Amid a growing pile of offers, Lindsey recalls, he met Keith Williams during his spring semester at Corona Centennial in 2016. He remembers specifically because the Cornhuskers’ receivers coach waited more than two weeks to extend him a scholarship.
“Longest ever,” Lindsey said with a laugh.
Williams told Lindsey to call him after practice one day and the younger man expected a sales pitch on Nebraska. What he got instead was a brief message on how far his game still needed to come.
“I was just like, ‘What?’” Lindsey said. “I remember he just hung up and I was like, ‘Oh, he must not want me.’ I tell him that story all the time.”
The two spoke again a week later. Williams, who had initially watched only Lindsey’s seven-on-seven film, was impressed by what he saw in the wideout’s game and character.
“He’s ready. You get that sense by his personality,” Williams said. “I know he’s ready for the spotlight as a young man. He’s not afraid of that. It’s now on what he looks like when he starts playing in college-level situations. He’s gone through adjustments on a personal level and has been able to stay focused and stay driven and stay determined. That part about him is really unique.”
Still, Lindsey committed to Ohio State in August after transferring back to Gorman. He liked the Buckeyes’ on-field success. He liked having family nearby in Cleveland. He liked the idea of sticking with Martell and another prep teammate and U.S. Army All-American, defensive tackle Haskell Garrett.
Meanwhile, injuries derailed his senior season just as it began. He broke his collarbone in his first practice back at Gorman. On the first play of the opening game, he jumped to catch a ball on a post route. As he landed with his legs spread wide, a defender came down on his right knee. Lindsey played for a half before an MRI revealed he had torn cartilage.

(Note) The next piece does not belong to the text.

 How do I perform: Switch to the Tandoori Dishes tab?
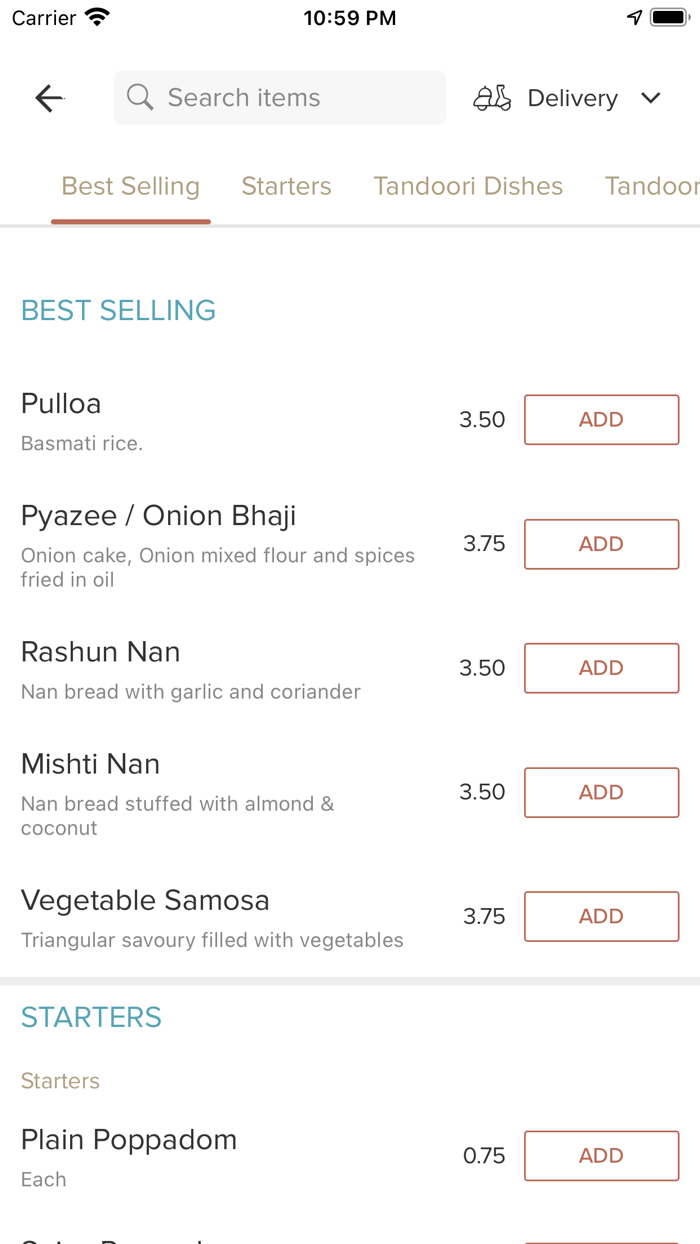tap(468, 186)
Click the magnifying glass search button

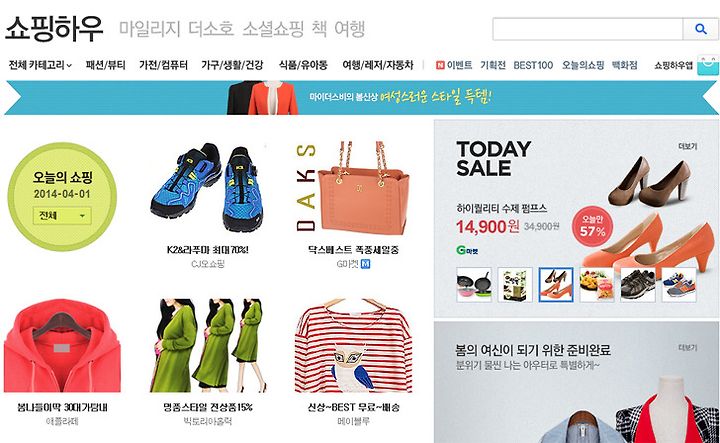click(700, 29)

Lindsey sat out the rest of the year as Gorman won its eighth consecutive state title. The extra time allowed him to study playbooks, do mental reps and re-evaluate his college situation.

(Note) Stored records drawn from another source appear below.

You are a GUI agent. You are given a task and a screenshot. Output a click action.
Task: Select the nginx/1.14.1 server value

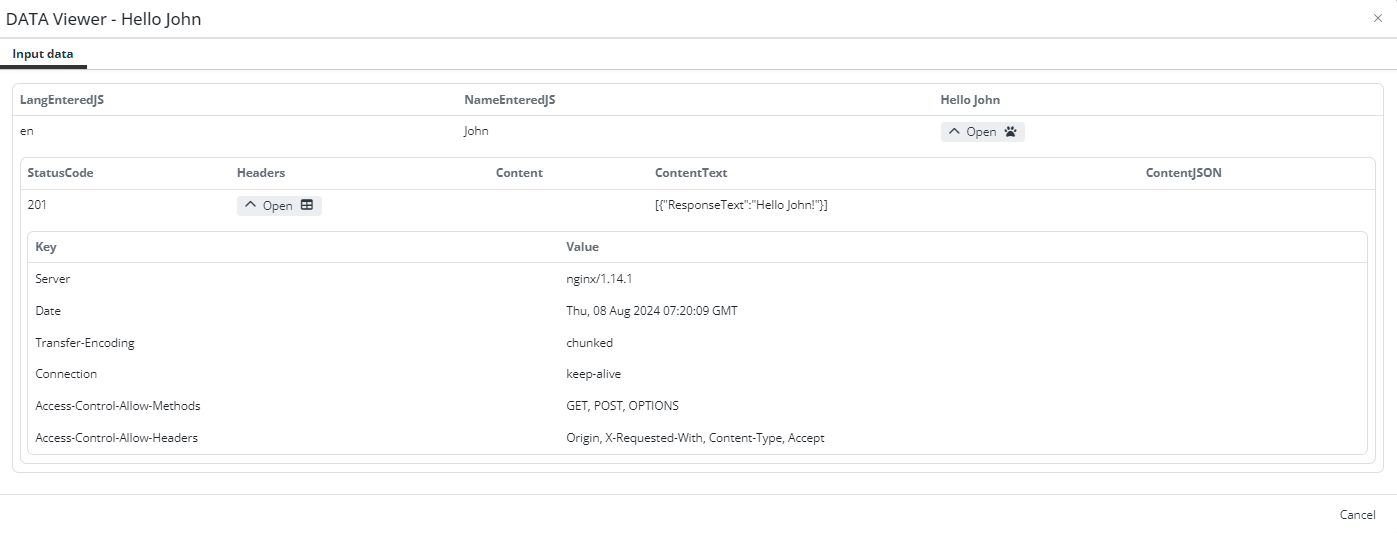click(599, 279)
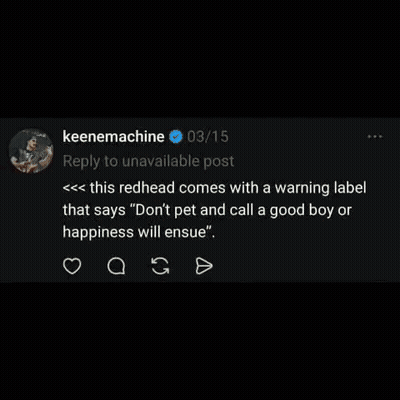400x400 pixels.
Task: Repost using the circular arrows icon
Action: point(160,266)
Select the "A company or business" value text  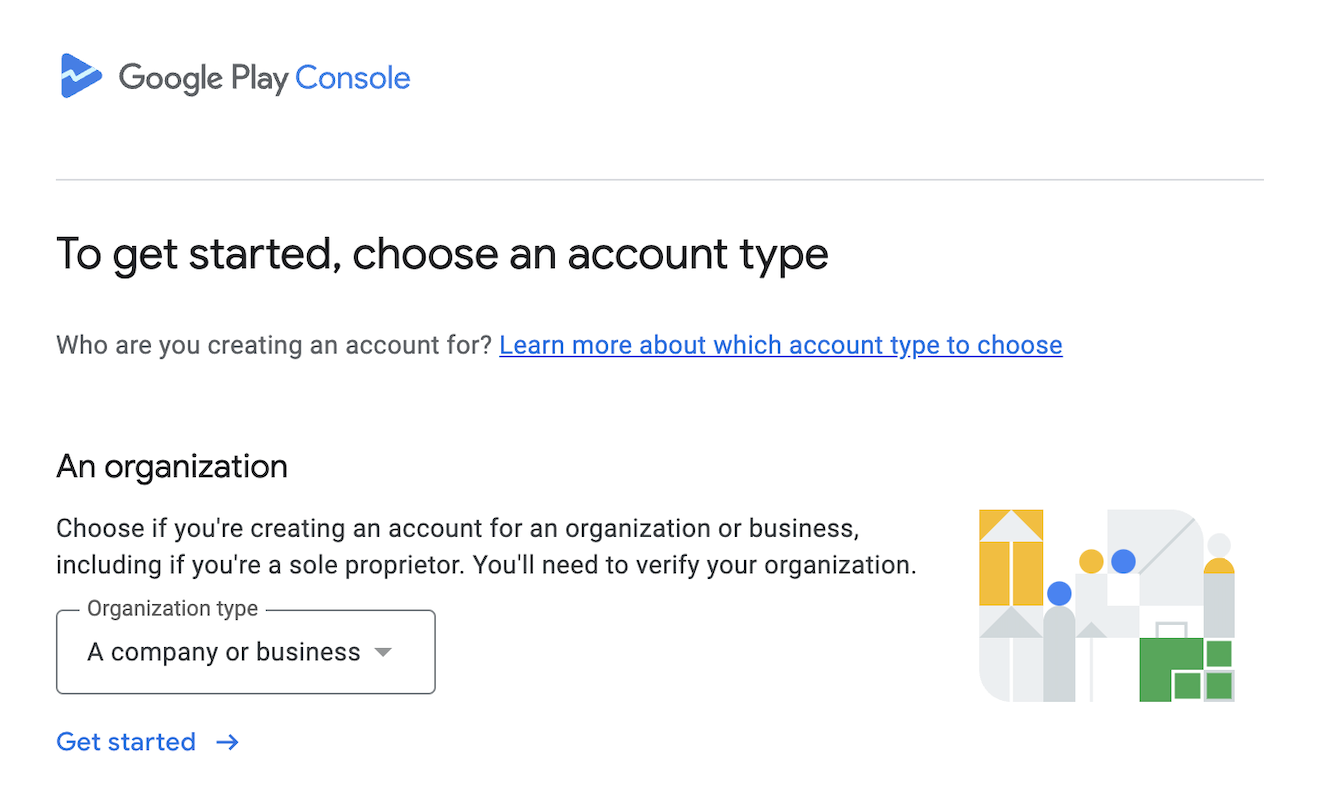click(x=224, y=652)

Nebraska started coming back into play, in part because he knew Radley-Hiles had already silently committed to the Huskers. An experience from his official visit also resonated with him: An entire restaurant cleared out while he and a couple of other recruits ate a meal, with people coming back in afterward to ask for pictures and autographs.

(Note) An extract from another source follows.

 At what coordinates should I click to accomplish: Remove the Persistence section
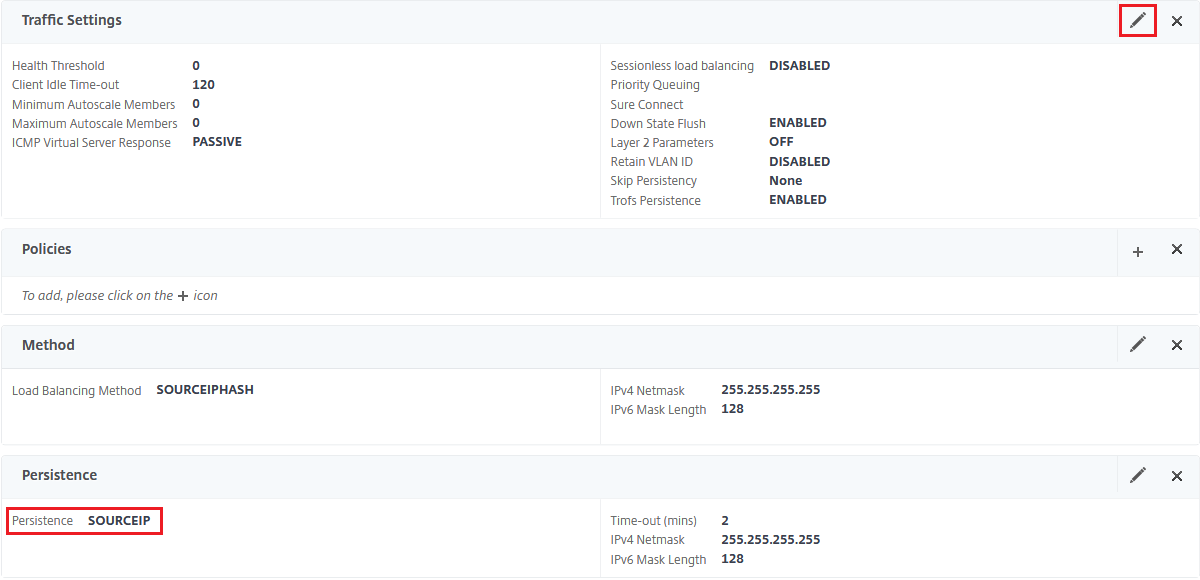coord(1177,476)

A phone conversation with boyhood idol and friend De’Anthony Thomas — a similarly skilled Los Angeles native who played at Oregon and has logged three seasons as a wideout with the Kansas City Chiefs — further nudged Lindsey toward Lincoln.
Thomas’ advice: Make the right decision for you. Don’t just follow a crowd.
In a painful decision Jan. 11, Lindsey publicly decommitted from Ohio State. He pledged to the Big Red three days later.
“I thought if I went to Ohio State I could have been just one of those other guys — you know, they have other four- or five-star guys who will be just fine there,” Lindsey said. “I wanted to be one of those guys who go to a school where they’re surprised why I went there. I want to be the one to help them build their program rather than go to a program that’s already built. (Ohio State) doesn’t need that much help; they’re already set. I want to help build this school up.”
Opportunity awaits, which was another attraction for the former track star who will wear a No. 1 jersey and says he feels as healthy as ever. Nebraska lost 62 percent of its receptions from last season, with only senior De’Mornay Pierson-El and junior Stanley Morgan back as steady contributors. Somebody — or somebodys — will need to step up.
Williams says Nebraska isn’t sure where or how Lindsey will be deployed should he see time on offense this fall. Lindsey figures he will be a “Z” receiver (a slot man playing outside) and is best suited to run “tag” routes where he has freedom to read the field and adjust in certain spots, like providing an outlet for the quarterback if the primary option is covered.
Wherever he is, Lindsey believes he’s found a home.
“I’ve been very mentally prepared for this situation and it’s helped build me more mature,” Lindsey said. “I’ve experienced more things that kids don’t experience my age. My biggest motivation is to put a smile on all my cousins’, my grandma’s, my mother’s, my sister’s face — everybody that supported me.”